In the soft light of late afternoon a colony of Brandt’s whistling rats provided sundowner entertainment with a difference. With our chairs carefully positioned behind some scrub, and a cool glass in hand, we sat motionless while the extended families fed peacefully, totally ignoring us.
As we headed for home the bigger wildlife really came to the fore. Besides the jackal that stared us down from just metres away, we spotted four pairs of bat-eared foxes within a short distance, and around a bend a 48-strong herd of Gemsbok loped away across the veld. We then idled back up Gannaga Pass, enjoying the stupendous views below the clear blue sky of spring.
Back home I carefully inspected the tyres one last time. The pressures were all correct and, with no detectable hissing, I counted myself lucky. If I may offer an opinion, I don’t think it’s so much the state of the road or type of gravel, but more the type of tyre. Having lived in the Karoo for ten years I swear by the Dunlop Track Grip with their chunky treads. Tyre pressure is also important and we always reduce ours to 1,8 bar for gravel road driving. However, I digress.
The Tankwa National Park is not going to be everybody’s cup of tea, especially those dyed in the Woolworths food hall types, or those who feel anxious as soon as the cell phone signal sinks below one bar. However, for those who like to search within themselves taking time here will stir something deep down inside that may well have you coming back for more.
How to get there
From Cape Town take the N1 north and then the R43 to Ceres. Leave Ceres on the R46, which eventually becomes the gravel R355. The park is signposted from this road. From the north take the N12 through Kimberley and Britstown to Victoria West. Then take the R63 to Loxton and from here the gravel R356 through Fraserburg to Sutherland. You can then either take the R354 to Middelpos and drop down the Gannaga Pass, or take the scenic Ou Berg Pass from Sutherland and then the minor P2252. Alternatively take the N14 through Upington to Keimoes and then the R27 to Calvinia. Then take the R355 south towards Ceres and turn left at the parks signboard.

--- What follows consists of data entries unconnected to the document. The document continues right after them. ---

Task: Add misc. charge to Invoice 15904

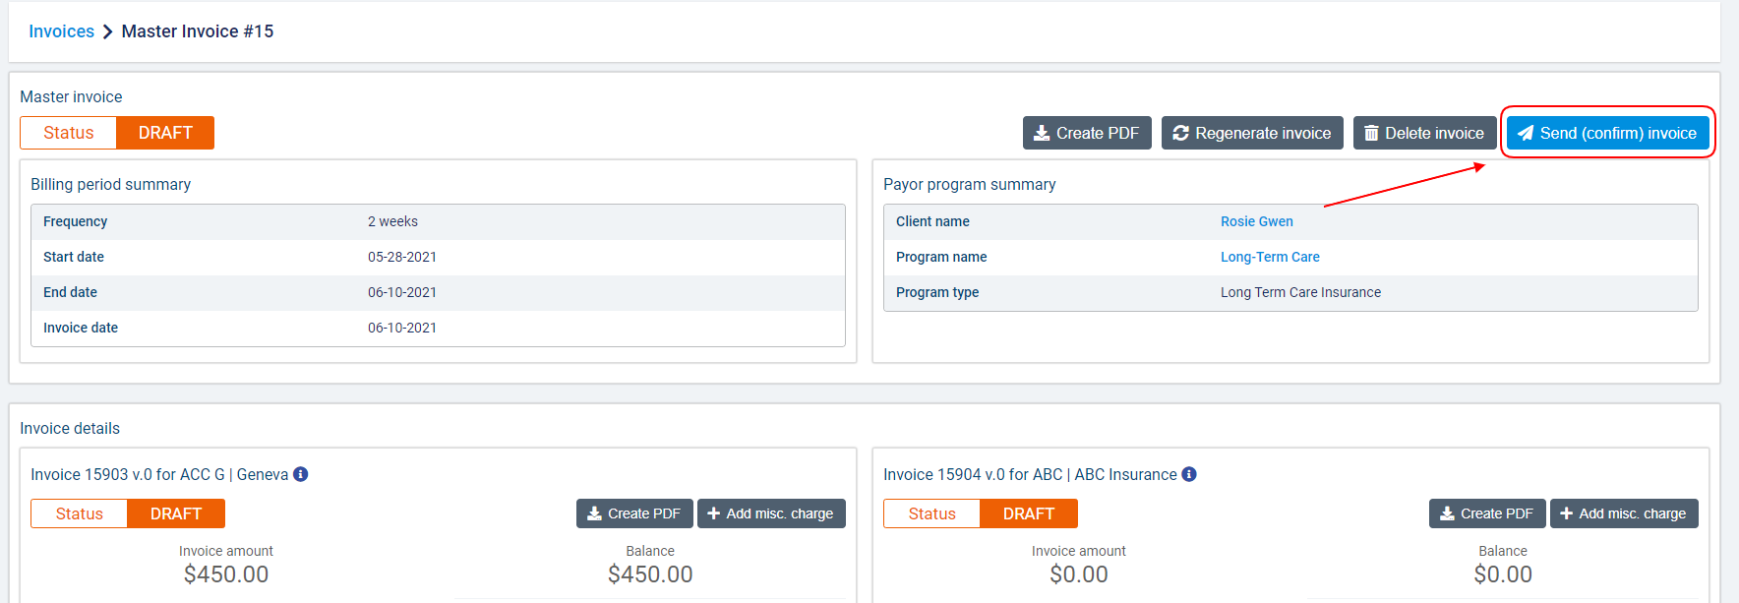Action: [x=1624, y=513]
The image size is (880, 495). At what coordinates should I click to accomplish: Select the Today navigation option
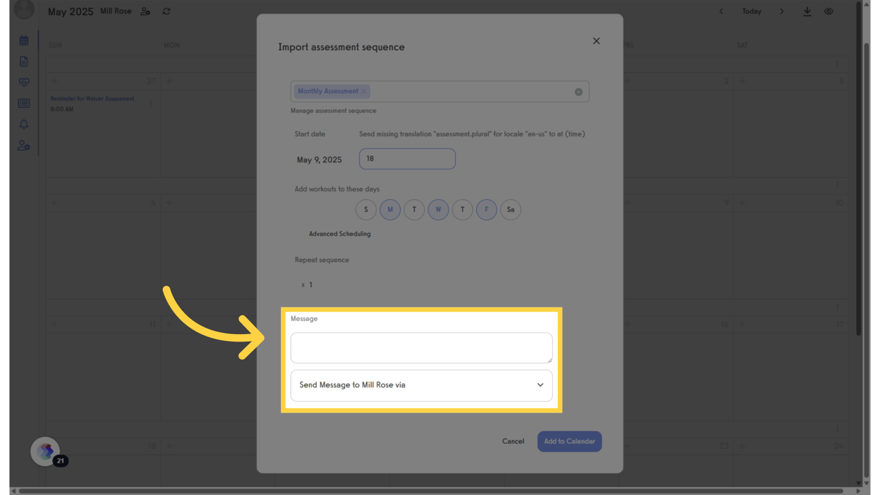[751, 11]
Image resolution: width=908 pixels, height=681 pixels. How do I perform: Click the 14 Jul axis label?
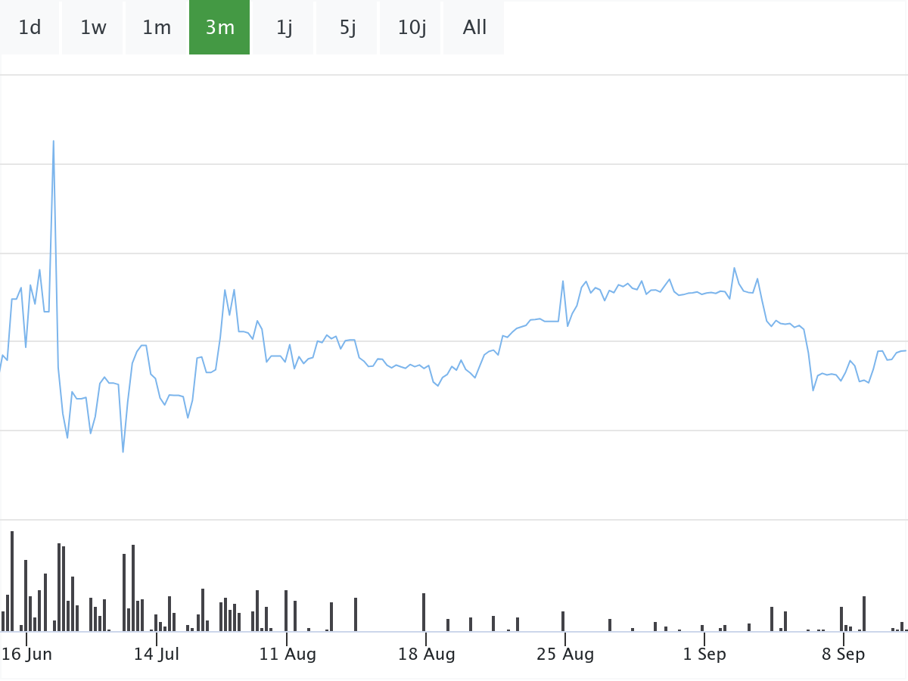pyautogui.click(x=157, y=655)
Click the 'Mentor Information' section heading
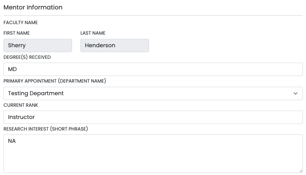Image resolution: width=306 pixels, height=175 pixels. click(x=33, y=7)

Signage in the park is a little sketchy in places so it’s best to check out the map on the website before leaving. A hard copy of this will be supplied once you check in at the park’s headquarters.
When to go
The most popular months for visitors are July, August and September when the winter rains bring out the flowers. Bird watching is at its best between August and October. Summer temperatures can peak at around 40 degrees Celsius.
Most accommodation is in restored farmhouses and cottages scattered throughout the park, which have been comfortably furnished and all have a fireplace, hearth, or wood-fired stove for winter warmth. There’s no electricity so candles and paraffin lanterns are the only source of light, and warm water is from a wood-fired donkey boiler or gas geyser. There are also five purpose-built cottages at Elandsberg with views towards the Roggeveld escarpment. They sleep four or six, are nicely equipped and have a plunge pool and covered braai area.
There are six bush campsites in the park but no facilities so you must be totally self-sufficient and what you take in must come out.
What not to forget
Puncture kit, pump, binoculars, bird, plant and animal guides, sun hat, sun-screen in summer, and warm clothing in winter. If you’re camping don’t forget water, spade, wood, and everything else you need to self-sufficient.
If you enjoy getting out there to see what you can see you can run up quite a mileage so keep an eye on the fuel gauge. Park headquarters sells diesel otherwise the closest refuelling towns are Middelpos, Ceres, Calvinia, and Sutherland, none of which are in reach once the reserve light comes on.
For further information and to book accommodation you can contact the park direct on 027 341-1927 or email [email protected]. Or call central reservations in Cape Town on 021 552-0008 or Pretoria 012 428-9111; email [email protected], or log on to www.sanparks.org.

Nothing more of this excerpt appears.